## START RECORDED DATA

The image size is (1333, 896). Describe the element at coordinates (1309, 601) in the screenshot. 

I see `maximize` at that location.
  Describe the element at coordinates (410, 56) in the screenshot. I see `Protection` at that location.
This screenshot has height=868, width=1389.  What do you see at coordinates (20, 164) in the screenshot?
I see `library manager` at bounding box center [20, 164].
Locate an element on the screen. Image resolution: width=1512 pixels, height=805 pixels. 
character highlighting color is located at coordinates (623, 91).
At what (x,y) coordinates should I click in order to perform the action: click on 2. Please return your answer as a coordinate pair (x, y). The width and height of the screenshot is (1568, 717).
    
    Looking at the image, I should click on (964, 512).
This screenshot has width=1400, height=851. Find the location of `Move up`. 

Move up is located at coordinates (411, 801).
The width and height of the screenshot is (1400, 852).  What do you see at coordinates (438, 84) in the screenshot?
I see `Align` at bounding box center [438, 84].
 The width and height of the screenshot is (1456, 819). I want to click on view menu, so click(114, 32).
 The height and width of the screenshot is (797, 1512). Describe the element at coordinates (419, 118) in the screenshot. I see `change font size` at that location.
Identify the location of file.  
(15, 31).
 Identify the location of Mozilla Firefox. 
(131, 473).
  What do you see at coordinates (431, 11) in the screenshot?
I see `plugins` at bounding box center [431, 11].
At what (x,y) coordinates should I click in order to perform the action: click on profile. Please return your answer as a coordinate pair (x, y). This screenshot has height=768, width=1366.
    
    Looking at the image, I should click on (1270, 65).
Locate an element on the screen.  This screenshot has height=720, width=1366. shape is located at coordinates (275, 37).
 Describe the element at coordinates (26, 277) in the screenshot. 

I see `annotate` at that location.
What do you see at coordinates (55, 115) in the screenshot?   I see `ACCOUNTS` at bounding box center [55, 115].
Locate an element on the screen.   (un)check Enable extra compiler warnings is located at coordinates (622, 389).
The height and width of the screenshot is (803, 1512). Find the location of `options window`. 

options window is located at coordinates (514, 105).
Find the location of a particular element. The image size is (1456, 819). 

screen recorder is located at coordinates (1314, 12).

## END RECORDED DATA

INSTRUCTIONS FOR THE TASK ▸ Give the lines of the rows above, from the first line up to and including the line with "(131, 473).", as a Markdown table with the columns Line No. and Text. Number each line and skip the blank ones.

FULL SOLUTION ▸
| Line No. | Text |
|---|---|
| 1 | The image size is (1333, 896). Describe the element at coordinates (1309, 601) in the screenshot.  |
| 2 | I see `maximize` at that location. |
| 3 |   Describe the element at coordinates (410, 56) in the screenshot. I see `Protection` at that location. |
| 4 | This screenshot has height=868, width=1389.  What do you see at coordinates (20, 164) in the screenshot? |
| 5 | I see `library manager` at bounding box center [20, 164]. |
| 6 | Locate an element on the screen. Image resolution: width=1512 pixels, height=805 pixels.  |
| 7 | character highlighting color is located at coordinates (623, 91). |
| 8 | At what (x,y) coordinates should I click in order to perform the action: click on 2. Please return your answer as a coordinate pair (x, y). The width and height of the screenshot is (1568, 717). |
| 9 |     Looking at the image, I should click on (964, 512). |
| 10 | This screenshot has width=1400, height=851. Find the location of `Move up`.  |
| 11 | Move up is located at coordinates (411, 801). |
| 12 | The width and height of the screenshot is (1400, 852).  What do you see at coordinates (438, 84) in the screenshot? |
| 13 | I see `Align` at bounding box center [438, 84]. |
| 14 |  The width and height of the screenshot is (1456, 819). I want to click on view menu, so click(114, 32). |
| 15 |  The height and width of the screenshot is (797, 1512). Describe the element at coordinates (419, 118) in the screenshot. I see `change font size` at that location. |
| 16 | Identify the location of file.   |
| 17 | (15, 31). |
| 18 |  Identify the location of Mozilla Firefox.  |
| 19 | (131, 473). |